Retype the records in full, keeping each character as it is.

◆ DATA PROVIDED:
--*--
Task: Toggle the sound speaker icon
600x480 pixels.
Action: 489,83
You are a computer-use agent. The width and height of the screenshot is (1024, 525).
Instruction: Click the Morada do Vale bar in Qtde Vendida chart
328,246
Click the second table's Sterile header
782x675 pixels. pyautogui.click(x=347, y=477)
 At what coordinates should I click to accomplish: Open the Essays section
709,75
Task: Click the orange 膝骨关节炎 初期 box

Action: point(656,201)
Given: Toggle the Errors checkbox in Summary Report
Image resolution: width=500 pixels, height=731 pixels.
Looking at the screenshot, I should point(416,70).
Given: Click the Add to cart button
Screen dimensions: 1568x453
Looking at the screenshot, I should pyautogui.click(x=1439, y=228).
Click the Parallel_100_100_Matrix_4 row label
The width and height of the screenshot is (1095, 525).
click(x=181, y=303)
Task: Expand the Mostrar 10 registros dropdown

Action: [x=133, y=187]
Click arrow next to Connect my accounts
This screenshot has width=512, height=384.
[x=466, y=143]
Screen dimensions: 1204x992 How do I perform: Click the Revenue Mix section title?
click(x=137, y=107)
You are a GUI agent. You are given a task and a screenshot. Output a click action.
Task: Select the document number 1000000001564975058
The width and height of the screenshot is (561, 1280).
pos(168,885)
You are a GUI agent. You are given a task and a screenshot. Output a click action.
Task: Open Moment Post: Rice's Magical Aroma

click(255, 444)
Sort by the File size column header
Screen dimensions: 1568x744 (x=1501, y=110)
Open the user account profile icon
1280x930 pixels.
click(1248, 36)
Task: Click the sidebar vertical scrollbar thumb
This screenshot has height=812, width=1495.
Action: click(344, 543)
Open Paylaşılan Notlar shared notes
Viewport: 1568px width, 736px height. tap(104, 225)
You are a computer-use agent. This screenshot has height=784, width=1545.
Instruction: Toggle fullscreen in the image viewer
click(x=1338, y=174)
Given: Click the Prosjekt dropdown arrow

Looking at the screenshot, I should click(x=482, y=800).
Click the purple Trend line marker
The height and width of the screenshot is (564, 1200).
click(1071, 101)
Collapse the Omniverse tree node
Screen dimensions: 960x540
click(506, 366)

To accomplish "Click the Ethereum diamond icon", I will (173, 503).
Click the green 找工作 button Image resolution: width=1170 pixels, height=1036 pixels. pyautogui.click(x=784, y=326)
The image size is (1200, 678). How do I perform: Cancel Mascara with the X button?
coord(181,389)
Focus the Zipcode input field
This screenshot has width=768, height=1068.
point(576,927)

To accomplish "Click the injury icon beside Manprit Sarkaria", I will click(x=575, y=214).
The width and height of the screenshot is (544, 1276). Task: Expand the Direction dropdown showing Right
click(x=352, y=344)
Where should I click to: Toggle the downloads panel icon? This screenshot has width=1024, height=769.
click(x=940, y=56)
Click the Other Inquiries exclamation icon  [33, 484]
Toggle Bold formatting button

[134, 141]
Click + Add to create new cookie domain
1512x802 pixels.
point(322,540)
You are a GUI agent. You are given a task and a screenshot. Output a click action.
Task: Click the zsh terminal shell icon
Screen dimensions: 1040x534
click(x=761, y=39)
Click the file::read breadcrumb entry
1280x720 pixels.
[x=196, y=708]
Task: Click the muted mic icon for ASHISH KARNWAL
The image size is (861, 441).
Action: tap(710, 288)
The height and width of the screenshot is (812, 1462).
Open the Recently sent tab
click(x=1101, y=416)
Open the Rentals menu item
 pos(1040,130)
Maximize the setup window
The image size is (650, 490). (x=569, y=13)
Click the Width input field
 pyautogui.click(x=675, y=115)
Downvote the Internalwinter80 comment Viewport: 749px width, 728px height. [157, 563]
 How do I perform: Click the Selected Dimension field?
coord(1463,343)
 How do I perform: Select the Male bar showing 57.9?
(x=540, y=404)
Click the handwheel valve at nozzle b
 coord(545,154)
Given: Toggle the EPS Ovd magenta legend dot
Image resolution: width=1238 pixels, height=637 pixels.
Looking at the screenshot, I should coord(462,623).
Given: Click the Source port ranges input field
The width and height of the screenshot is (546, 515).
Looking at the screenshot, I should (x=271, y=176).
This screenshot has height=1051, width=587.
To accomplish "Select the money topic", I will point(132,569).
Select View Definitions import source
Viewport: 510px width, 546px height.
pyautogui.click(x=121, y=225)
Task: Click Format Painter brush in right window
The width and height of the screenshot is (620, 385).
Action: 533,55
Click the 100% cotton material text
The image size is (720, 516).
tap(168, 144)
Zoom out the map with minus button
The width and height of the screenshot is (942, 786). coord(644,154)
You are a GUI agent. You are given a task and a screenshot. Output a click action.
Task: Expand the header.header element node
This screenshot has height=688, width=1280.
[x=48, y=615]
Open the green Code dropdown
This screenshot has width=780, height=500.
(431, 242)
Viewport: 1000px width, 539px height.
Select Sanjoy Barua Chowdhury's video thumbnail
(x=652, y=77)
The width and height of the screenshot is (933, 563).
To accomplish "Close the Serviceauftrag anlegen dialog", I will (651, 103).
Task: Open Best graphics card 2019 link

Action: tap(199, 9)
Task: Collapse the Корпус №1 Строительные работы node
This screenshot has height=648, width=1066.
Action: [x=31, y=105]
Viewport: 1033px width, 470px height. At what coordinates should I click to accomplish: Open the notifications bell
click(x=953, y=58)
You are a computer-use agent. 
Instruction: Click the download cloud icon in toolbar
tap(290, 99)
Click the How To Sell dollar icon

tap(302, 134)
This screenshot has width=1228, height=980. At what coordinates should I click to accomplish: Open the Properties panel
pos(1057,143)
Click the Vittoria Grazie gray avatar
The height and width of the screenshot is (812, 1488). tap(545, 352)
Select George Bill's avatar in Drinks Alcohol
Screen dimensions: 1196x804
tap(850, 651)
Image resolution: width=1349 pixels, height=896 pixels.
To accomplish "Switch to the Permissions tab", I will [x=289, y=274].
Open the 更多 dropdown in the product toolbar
--*--
◆ RESULT:
Task: Toggle the sound speaker icon
600x480 pixels.
Action: 489,83
You are a computer-use agent. The width and height of the screenshot is (1024, 525).
Instruction: Click the Morada do Vale bar in Qtde Vendida chart
328,246
Click the second table's Sterile header
782x675 pixels. pyautogui.click(x=347, y=477)
 At what coordinates should I click to accomplish: Open the Essays section
709,75
Task: Click the orange 膝骨关节炎 初期 box

Action: point(656,201)
Given: Toggle the Errors checkbox in Summary Report
Image resolution: width=500 pixels, height=731 pixels.
Looking at the screenshot, I should point(416,70).
Given: Click the Add to cart button
Screen dimensions: 1568x453
Looking at the screenshot, I should pyautogui.click(x=1439, y=228).
Click the Parallel_100_100_Matrix_4 row label
The width and height of the screenshot is (1095, 525).
click(x=181, y=303)
Task: Expand the Mostrar 10 registros dropdown

Action: [x=133, y=187]
Click arrow next to Connect my accounts
This screenshot has width=512, height=384.
[x=466, y=143]
Screen dimensions: 1204x992 How do I perform: Click the Revenue Mix section title?
click(x=137, y=107)
You are a GUI agent. You are given a task and a screenshot. Output a click action.
Task: Select the document number 1000000001564975058
The width and height of the screenshot is (561, 1280).
pos(168,885)
You are a GUI agent. You are given a task and a screenshot. Output a click action.
Task: Open Moment Post: Rice's Magical Aroma

click(255, 444)
Sort by the File size column header
Screen dimensions: 1568x744 (x=1501, y=110)
Open the user account profile icon
1280x930 pixels.
click(1248, 36)
Task: Click the sidebar vertical scrollbar thumb
This screenshot has height=812, width=1495.
Action: click(344, 543)
Open Paylaşılan Notlar shared notes
Viewport: 1568px width, 736px height. tap(104, 225)
You are a computer-use agent. This screenshot has height=784, width=1545.
Instruction: Toggle fullscreen in the image viewer
click(x=1338, y=174)
Given: Click the Prosjekt dropdown arrow

Looking at the screenshot, I should click(x=482, y=800).
Click the purple Trend line marker
The height and width of the screenshot is (564, 1200).
click(1071, 101)
Collapse the Omniverse tree node
Screen dimensions: 960x540
click(506, 366)

To accomplish "Click the Ethereum diamond icon", I will (173, 503).
Click the green 找工作 button Image resolution: width=1170 pixels, height=1036 pixels. pyautogui.click(x=784, y=326)
The image size is (1200, 678). How do I perform: Cancel Mascara with the X button?
coord(181,389)
Focus the Zipcode input field
This screenshot has width=768, height=1068.
point(576,927)

To accomplish "Click the injury icon beside Manprit Sarkaria", I will click(x=575, y=214).
The width and height of the screenshot is (544, 1276). Task: Expand the Direction dropdown showing Right
click(x=352, y=344)
Where should I click to: Toggle the downloads panel icon? This screenshot has width=1024, height=769.
click(x=940, y=56)
Click the Other Inquiries exclamation icon  [33, 484]
Toggle Bold formatting button

[134, 141]
Click + Add to create new cookie domain
1512x802 pixels.
point(322,540)
You are a GUI agent. You are given a task and a screenshot. Output a click action.
Task: Click the zsh terminal shell icon
Screen dimensions: 1040x534
click(x=761, y=39)
Click the file::read breadcrumb entry
1280x720 pixels.
[x=196, y=708]
Task: Click the muted mic icon for ASHISH KARNWAL
The image size is (861, 441).
Action: tap(710, 288)
The height and width of the screenshot is (812, 1462).
Open the Recently sent tab
click(x=1101, y=416)
Open the Rentals menu item
 pos(1040,130)
Maximize the setup window
The image size is (650, 490). (x=569, y=13)
Click the Width input field
 pyautogui.click(x=675, y=115)
Downvote the Internalwinter80 comment Viewport: 749px width, 728px height. [157, 563]
 How do I perform: Click the Selected Dimension field?
coord(1463,343)
 How do I perform: Select the Male bar showing 57.9?
(x=540, y=404)
Click the handwheel valve at nozzle b
 coord(545,154)
Given: Toggle the EPS Ovd magenta legend dot
Image resolution: width=1238 pixels, height=637 pixels.
Looking at the screenshot, I should coord(462,623).
Given: Click the Source port ranges input field
The width and height of the screenshot is (546, 515).
Looking at the screenshot, I should (x=271, y=176).
This screenshot has height=1051, width=587.
To accomplish "Select the money topic", I will point(132,569).
Select View Definitions import source
Viewport: 510px width, 546px height.
pyautogui.click(x=121, y=225)
Task: Click Format Painter brush in right window
The width and height of the screenshot is (620, 385).
Action: 533,55
Click the 100% cotton material text
The image size is (720, 516).
tap(168, 144)
Zoom out the map with minus button
The width and height of the screenshot is (942, 786). coord(644,154)
You are a GUI agent. You are given a task and a screenshot. Output a click action.
Task: Expand the header.header element node
This screenshot has height=688, width=1280.
[x=48, y=615]
Open the green Code dropdown
This screenshot has width=780, height=500.
(431, 242)
Viewport: 1000px width, 539px height.
Select Sanjoy Barua Chowdhury's video thumbnail
(x=652, y=77)
The width and height of the screenshot is (933, 563).
To accomplish "Close the Serviceauftrag anlegen dialog", I will (651, 103).
Task: Open Best graphics card 2019 link

Action: tap(199, 9)
Task: Collapse the Корпус №1 Строительные работы node
This screenshot has height=648, width=1066.
Action: [x=31, y=105]
Viewport: 1033px width, 470px height. At what coordinates should I click to accomplish: Open the notifications bell
click(x=953, y=58)
You are a computer-use agent. 
Instruction: Click the download cloud icon in toolbar
tap(290, 99)
Click the How To Sell dollar icon

tap(302, 134)
This screenshot has width=1228, height=980. At what coordinates should I click to accomplish: Open the Properties panel
pos(1057,143)
Click the Vittoria Grazie gray avatar
The height and width of the screenshot is (812, 1488). tap(545, 352)
Select George Bill's avatar in Drinks Alcohol
Screen dimensions: 1196x804
tap(850, 651)
Image resolution: width=1349 pixels, height=896 pixels.
To accomplish "Switch to the Permissions tab", I will [x=289, y=274].
Open the 更多 dropdown in the product toolbar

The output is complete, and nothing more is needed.